::: Given data

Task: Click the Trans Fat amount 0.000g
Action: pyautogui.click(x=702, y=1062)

::::::
::: Given data

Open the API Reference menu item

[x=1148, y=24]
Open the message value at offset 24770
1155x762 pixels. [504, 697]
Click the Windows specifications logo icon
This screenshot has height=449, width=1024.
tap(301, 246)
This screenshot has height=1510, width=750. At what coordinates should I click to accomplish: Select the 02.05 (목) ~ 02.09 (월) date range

::::::

About this exercise:
Everything above from the line containing "This screenshot has height=449, width=1024." through the line containing "This screenshot has height=1510, width=750." must be copied exactly. Nothing outside that range belongs in the answer.

Answer area:
This screenshot has height=449, width=1024.
tap(301, 246)
This screenshot has height=1510, width=750. At what coordinates should I click to accomplish: Select the 02.05 (목) ~ 02.09 (월) date range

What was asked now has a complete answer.